Remove all elements contained in another array [duplicate]

This question already has answers here:
How to get the difference between two arrays in JavaScript?
(84 answers)
Closed 5 months ago.
I am looking for an efficient way to remove all elements from a javascript array if they are present in another array.
// If I have this array:
var myArray = ['a', 'b', 'c', 'd', 'e', 'f', 'g'];
// and this one:
var toRemove = ['b', 'c', 'g'];
I want to operate on myArray to leave it in this state: ['a', 'd', 'e', 'f']
With jQuery, I'm using grep() and inArray(), which works well:
myArray = $.grep(myArray, function(value) {
return $.inArray(value, toRemove) < 0;
});
Is there a pure javascript way to do this without looping and splicing?
Use the Array.filter() method:
myArray = myArray.filter( function( el ) {
return toRemove.indexOf( el ) < 0;
} );
Small improvement, as browser support for Array.includes() has increased:
myArray = myArray.filter( function( el ) {
return !toRemove.includes( el );
} );
Next adaptation using arrow functions:
myArray = myArray.filter( ( el ) => !toRemove.includes( el ) );
ECMAScript 6 sets can permit faster computing of the elements of one array that aren't in the other:
const myArray = ['a', 'b', 'c', 'd', 'e', 'f', 'g'];
const toRemove = new Set(['b', 'c', 'g']);
const difference = myArray.filter( x => !toRemove.has(x) );
console.log(difference); // ["a", "d", "e", "f"]
Since the lookup complexity for the V8 engine browsers use these days is O(1), the time complexity of the whole algorithm is O(n).

— Provided material —
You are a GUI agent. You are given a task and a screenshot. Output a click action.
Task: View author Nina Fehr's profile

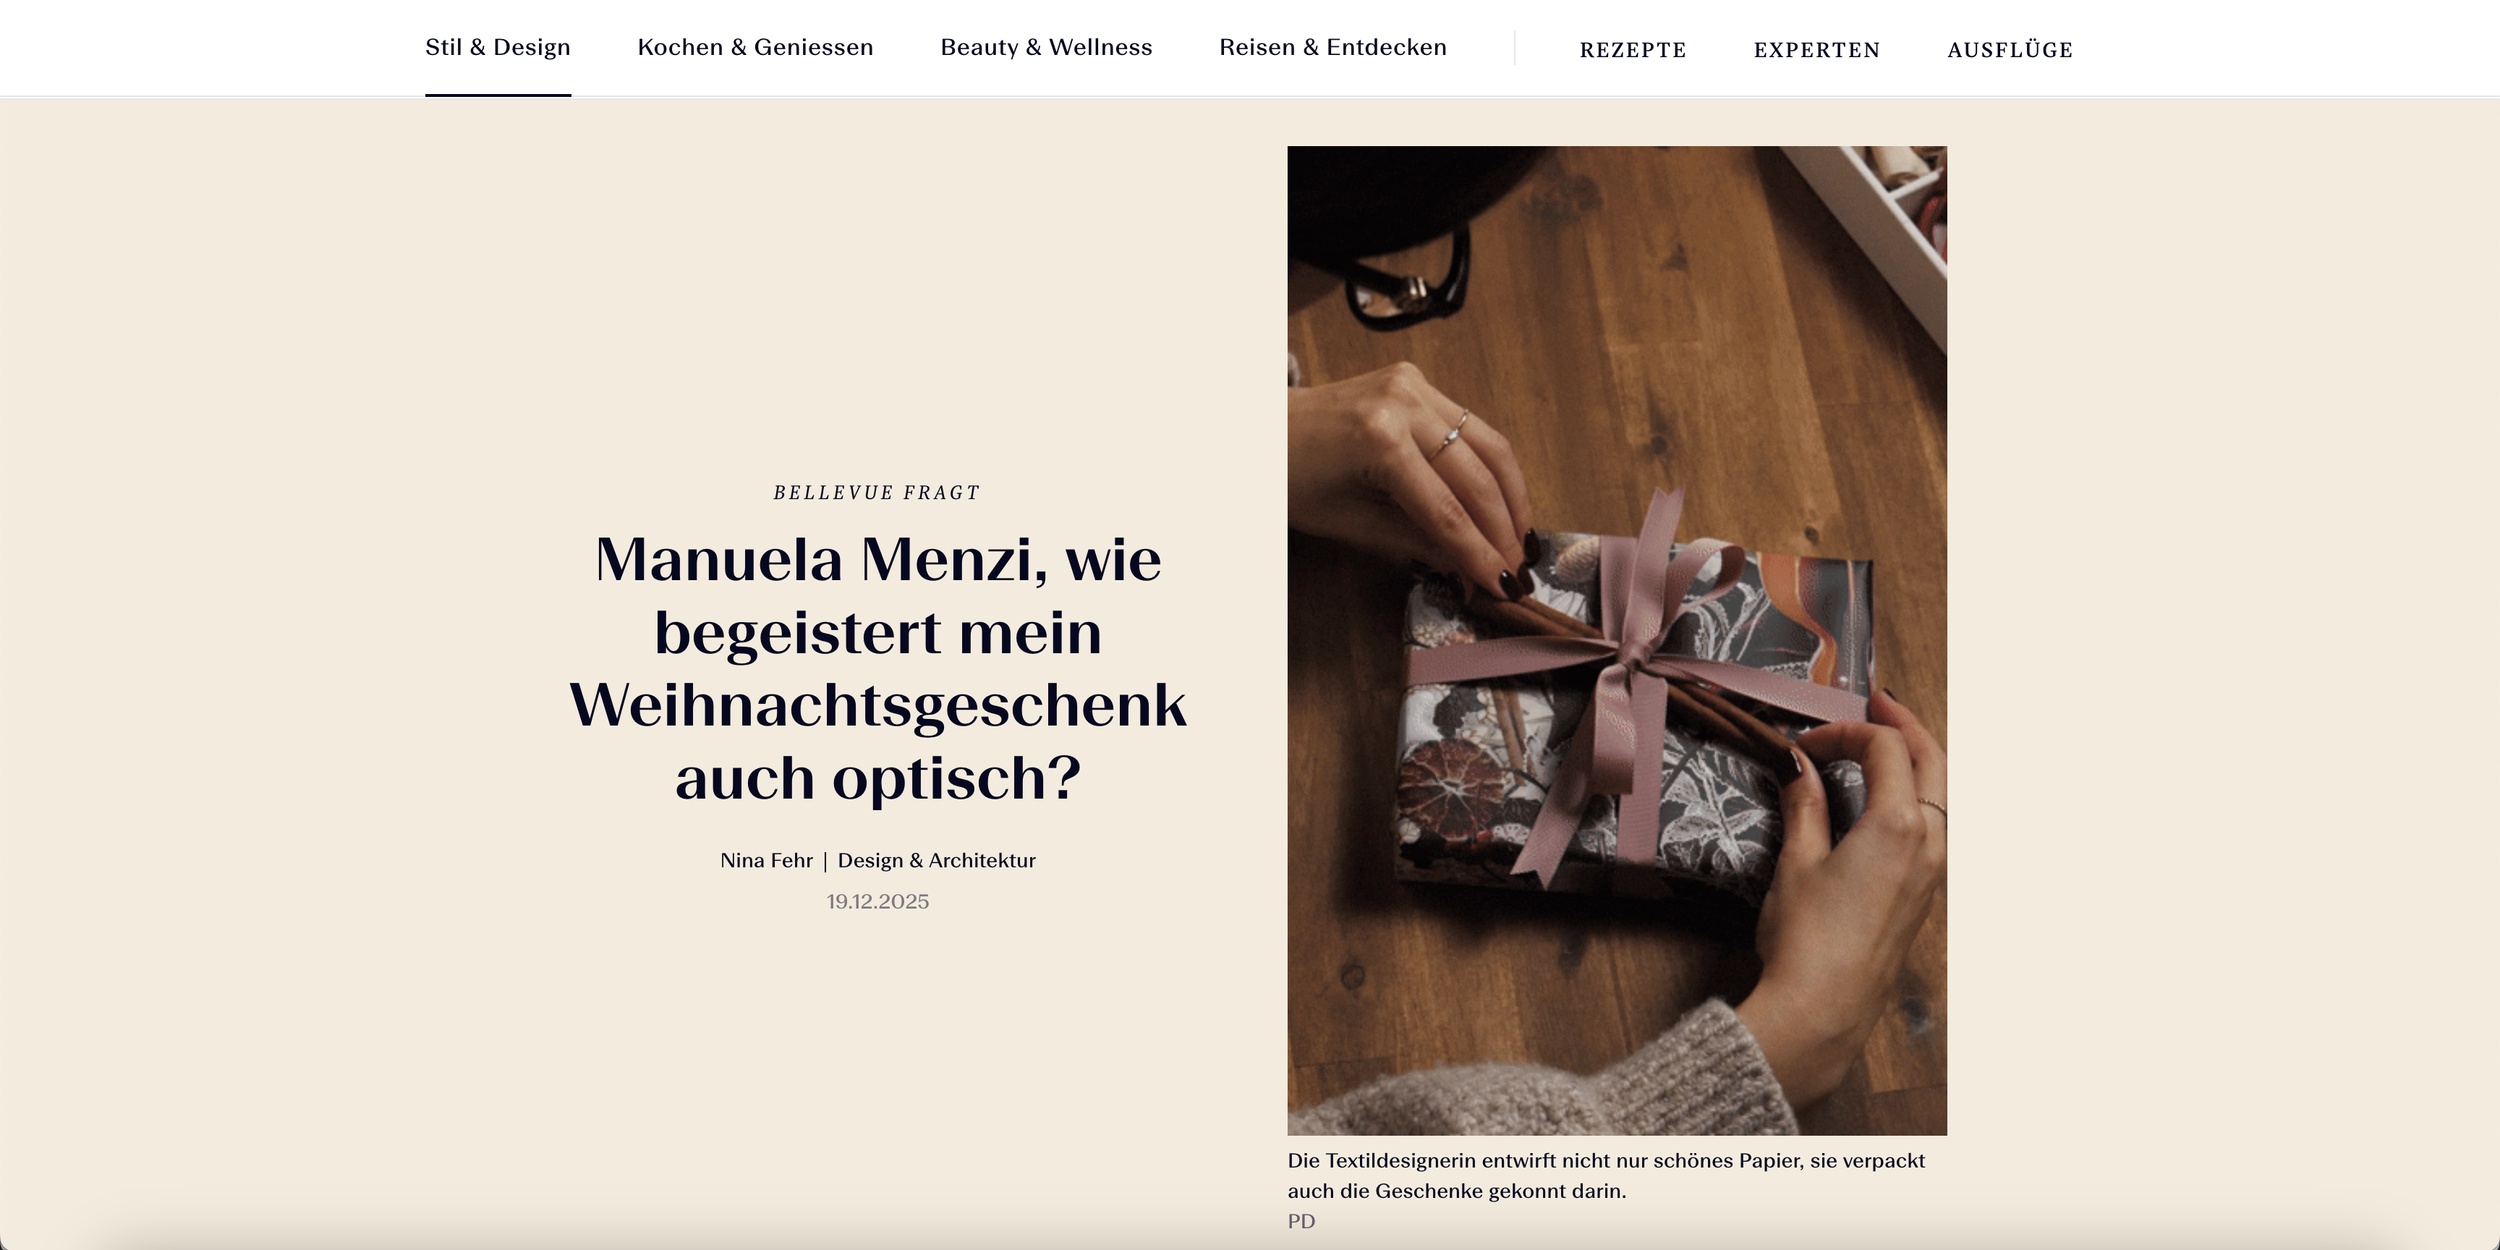pos(766,861)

— Aim 1 —
In the JavaScript array-removal thread, which two jQuery functions does the asker use to filter the array?
— Aim 2 —
Carry on the JavaScript array-removal thread from its final sentence onward.

— Exercise response 1 —
grep() and inArray()

— Exercise response 2 —
var myArray = [
{name: 'deepak', place: 'bangalore'},
{name: 'chirag', place: 'bangalore'},
{name: 'alok', place: 'berhampur'},
{name: 'chandan', place: 'mumbai'}
];
var toRemove = [
{name: 'deepak', place: 'bangalore'},
{name: 'alok', place: 'berhampur'}
];
myArray = myArray.filter(ar => !toRemove.find(rm => (rm.name === ar.name && ar.place === rm.place) ))
The filter method should do the trick:
const myArray = ['a', 'b', 'c', 'd', 'e', 'f', 'g'];
const toRemove = ['b', 'c', 'g'];
// ES5 syntax
const filteredArray = myArray.filter(function(x) {
return toRemove.indexOf(x) < 0;
});
If your toRemove array is large, this sort of lookup pattern can be inefficient. It would be more performant to create a map so that lookups are O(1) rather than O(n).
const toRemoveMap = toRemove.reduce(
function(memo, item) {
memo[item] = memo[item] || true;
return memo;
},
{} // initialize an empty object
);
const filteredArray = myArray.filter(function (x) {
return toRemoveMap[x];
});
// or, if you want to use ES6-style arrow syntax:
const toRemoveMap = toRemove.reduce((memo, item) => ({
...memo,
[item]: true
}), {});
const filteredArray = myArray.filter(x => toRemoveMap[x]);
If you are using an array of objects. Then the below code should do the magic, where an object property will be the criteria to remove duplicate items.
In the below example, duplicates have been removed comparing name of each item.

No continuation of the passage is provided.